The American, a two-time winner of the Claret Jug, created a little bit of history that day, even though he missed the cut after walking off the last green, and a former president of the Durham Golf Union played his part.

Edward Bunting, one of just two members of the Royal & Ancient Golf Club of St Andrews to hail from Durham Union these days, was not only there to see it, he had a significant part to play in such a memorable moment.

As an R&A member he has marshalled at three Open Championships and 1995, followed by 2000 and 2005, was his first. “I was the marshal half way down the 18th that day, for Arnold Palmer’s final round, and he wasn’t going to make the cut so everyone knew that was the last time he would walk up the 18th at St Andrews.

“He arrived on the tee and there were around 70 photographers all wanting to take his photo crossing the Swilcan Bridge, but I couldn’t let them on. The photographers all kept shouting ‘marshal, marshal, can we go to the bridge?’ I kept saying no, they weren’t allowed and they knew that.

“Then one of the chief marshals came along. He decided to let them, but he said ‘get them off as soon as you can’ to me. All of them came on and they took that famous picture of Palmer on the bridge for the last time. And I had some part in it. Every time I see it, it takes me back.”

The Open creates memories like that and, over the next four days, more will occur at Royal Liverpool. Will Tiger Woods deliver at Hoylake as he did in 2006 or can Phil Mickelson lift the Claret Jug for successive years?

“At the last Open I was a marshal, in 2005, they had lengthened the second hole and there was a tee near to the burn,” said Bunting. “Mickelson came along and he was a left-hander. I was on the other side of the burn and just before he took his tee shot an eel came along.
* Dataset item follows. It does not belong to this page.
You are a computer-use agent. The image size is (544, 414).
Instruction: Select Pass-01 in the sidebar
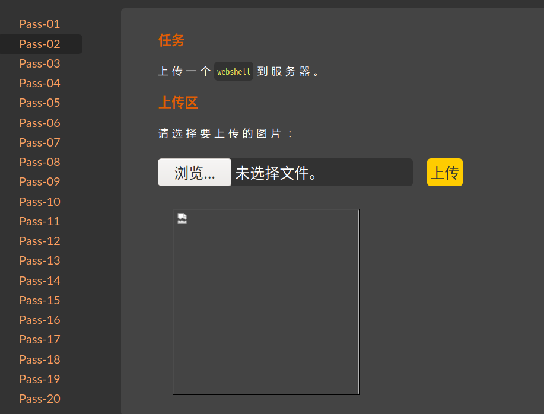(x=39, y=24)
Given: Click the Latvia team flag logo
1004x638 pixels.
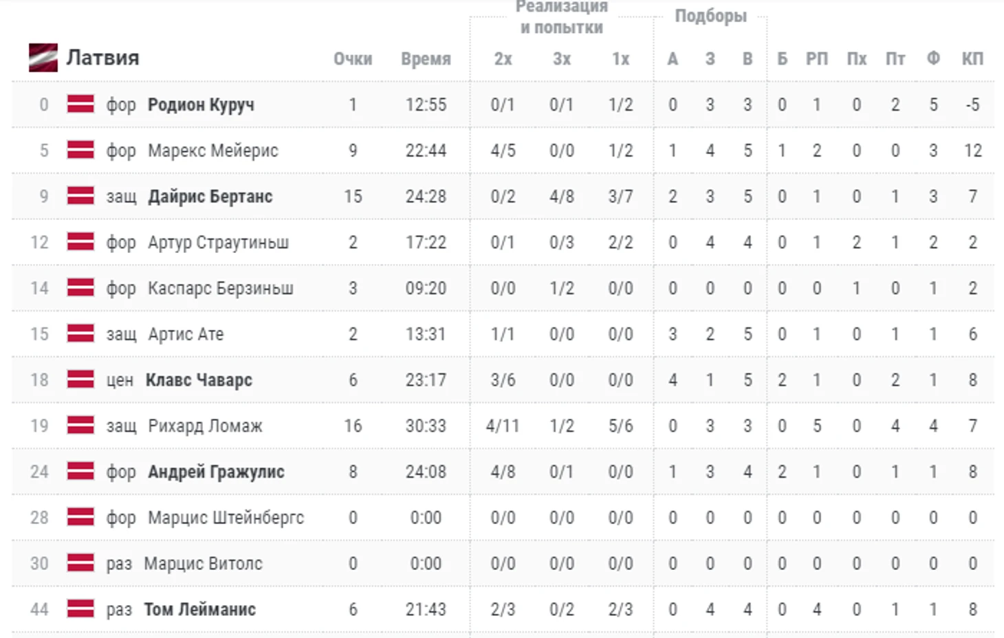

“Mickelson looked over and said ‘marshal what’s that?’ He could see this eel going along the burn above the top of his club so he couldn’t take his shot. There was allsorts of things like that that you encounter at The Open as a marshal.”

Despite boasting some 2,000 members, Bunting and John Downes are the only remaining Durham Union representatives on the R&A. “There used to be around seven, we just can’t seem to reproduce them now,” said Bunting, who has been on the R&A since 1991.

He votes on committee decisions, like who will be elected, and the 78-year-old’s progression to the R&A stemmed from his time as county president in 1983-84 which followed years of impressing on the fairways and getting his handicap down to one at Seaton Carew.

Less than a year after joining the R&A, who are the main organisers of The Open and rule makers of golf internationally, he went up to play the famous Old Course at St Andrews with a number of executives from Durham Union for a trip he will never forget.

While he has taken more than 100 guests with him to play St Andrews over the years, he is unlikely to ever replicate what happened in April 1992.

“I was probably a six-handicap at the time and I got a hole-in-one at the 307 yard Par 4 ninth,” remembered Bunting, pointing to the scorecard he had framed alongside a report in The Northern Echo marking his achievements.

“I was with Bill Murray, Les Inskip, Bill Loades and Bill Hepplewhite. it just so happened that one of them had a camera. I got a photo of me on the green. It was quite unusual to get a hole-in-one at on the Par 4 at St Andrews. It was the only hole-in-one I have had.”

It is more difficult to secure a tee time around the Old Course these days, even for an R&A member. Bunting, whose father Gilbert Bunting was a Ryder Cup referee five times, said: “There are honorary members too, like previous Open winners, the Duke of Kent, President Bush Snr ...

“When The Open is on, there is a marquee where we can go along and get together, but there are no freebies, even the members have to pay. I’m not going to Royal Liverpool this week, I could go back one year (maybe St Andrews in 12 months time).”